Fig 5. Long-term co-culture of Naegleria fowleri with mammalian cells affects amoeba-secreted proteins.

(A) Axenic N. fowleri [65] and long-term co-cultured N. fowleri [32] proteins identified in their respective secretomes, sorted into 6 functional categories using Pfam motif identification and HHpred annotation. (B) Venn diagram showing the overlap of axenic N. fowleri and long-term co-cultured N. fowleri secretomes after incubation in an axenic medium. Four proteins identified only in the co-cultured amoeba secretome are listed in the table. (C) Volcano plot depicting significantly enriched proteins in the secretome of long-term co-cultured amoebae compared to the secretome of axenic amoebae.

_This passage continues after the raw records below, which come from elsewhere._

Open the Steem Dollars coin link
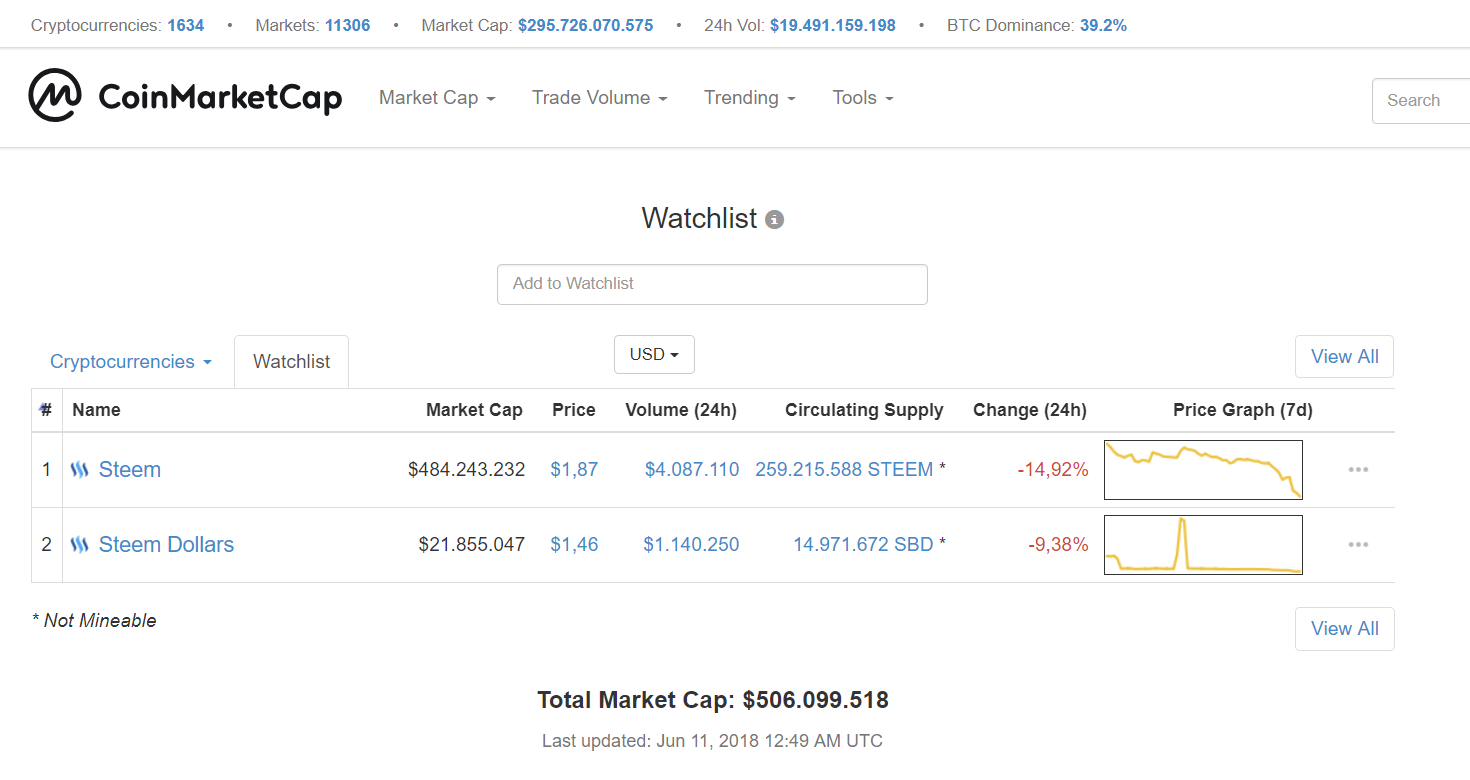 coord(166,545)
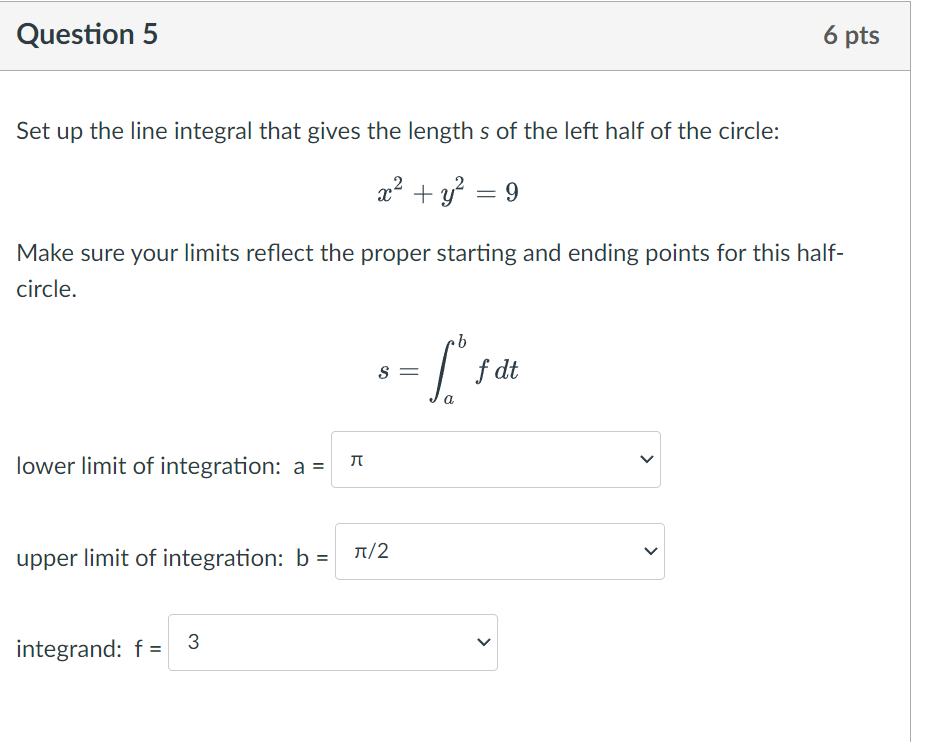Click the half-circle instruction paragraph text
The height and width of the screenshot is (742, 931).
(x=430, y=267)
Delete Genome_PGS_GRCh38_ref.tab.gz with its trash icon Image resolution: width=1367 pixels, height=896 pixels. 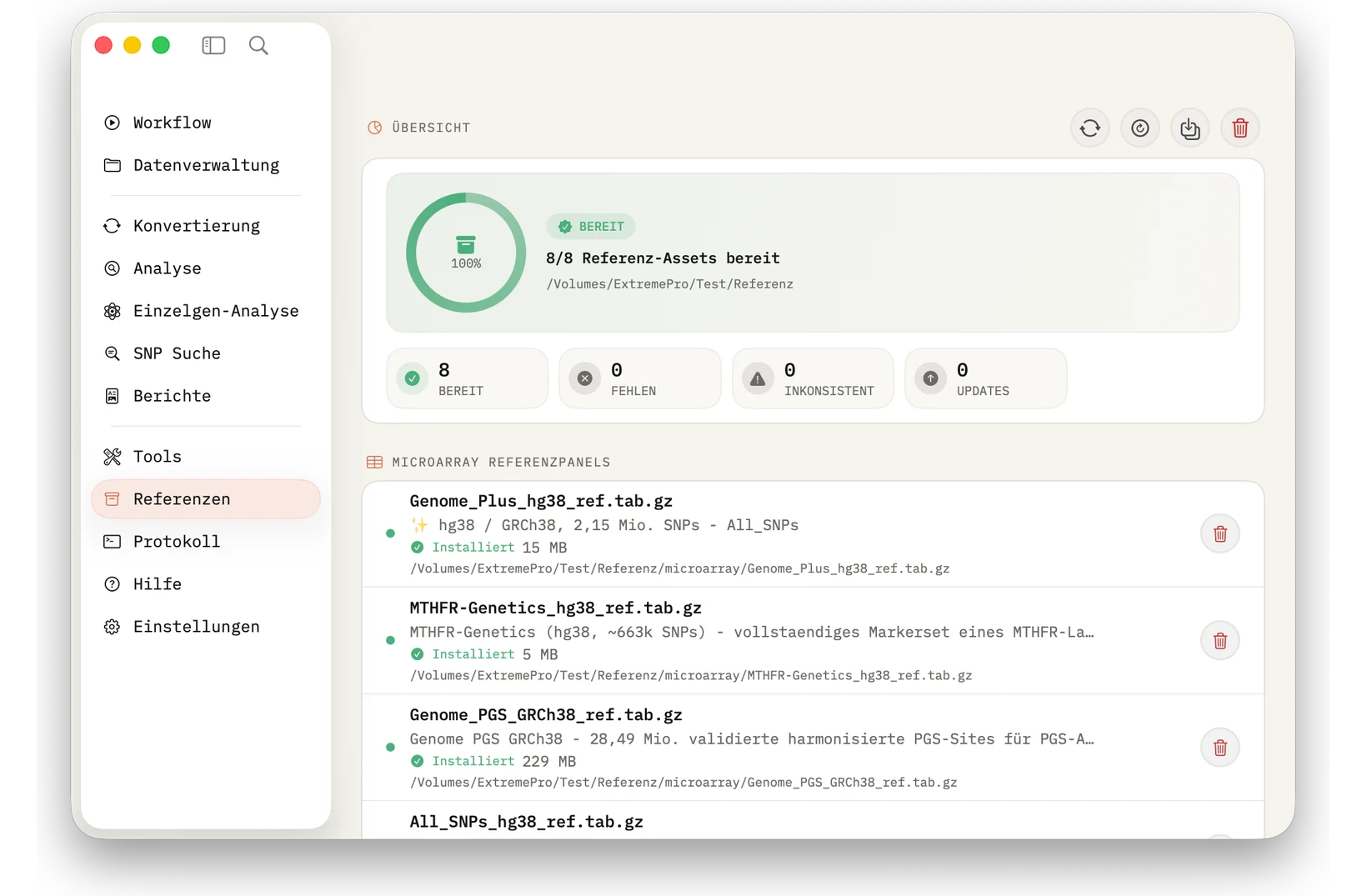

Both secretomes were prepared after one hour of incubation of amoebae with HT1080. (D) Graph showing changes in the percentage of CFSE-labeled Naegleria with ingested tdTomato from HT1080 cells after 1 and 3 hours of incubation of fibrosarcoma cells with either axenic amoebae or long-term co-cultured amoebae as measured by flow cytometry. (*** p-value<0.001).

Fig 6. Raman chemical maps of Naegleria fowleri grown axenically (A–D) and isolated from mouse brain (E–J).

A – bright field, B – merge, C – cytoplasm, D – nucleus, E – bright field, F – merge, G – cytoplasm, H – nucleus, I – ingested cells, J – lipid droplets, scalebar 5 µm; K – decomposed Raman spectra of axenic cell culture in the upper part and cells isolated from mouse brain in the lower part (shaded in orange). The intensities are normalized to the maximum value with an exception for the fingerprint region below 1800 cm⁻¹ that has been doubled (marked as 2×) for better display of the spectra compared to the more intense high-wavenumber region above 2700 cm⁻¹. However, the spectra of the ingested cells show an opposite trend, their spectrum has not been adjusted. Peak wavenumbers are displayed separately for four significantly different spectral clusters: cytoplasm (cyan), nucleus (blue), ingested cells (magenta), and lipid droplets (yellow). The characteristic peaks of amino acids and protein-related signals are highlighted by blue lines, nucleosides-, nucleotides- and nucleic acid-related components in yellow.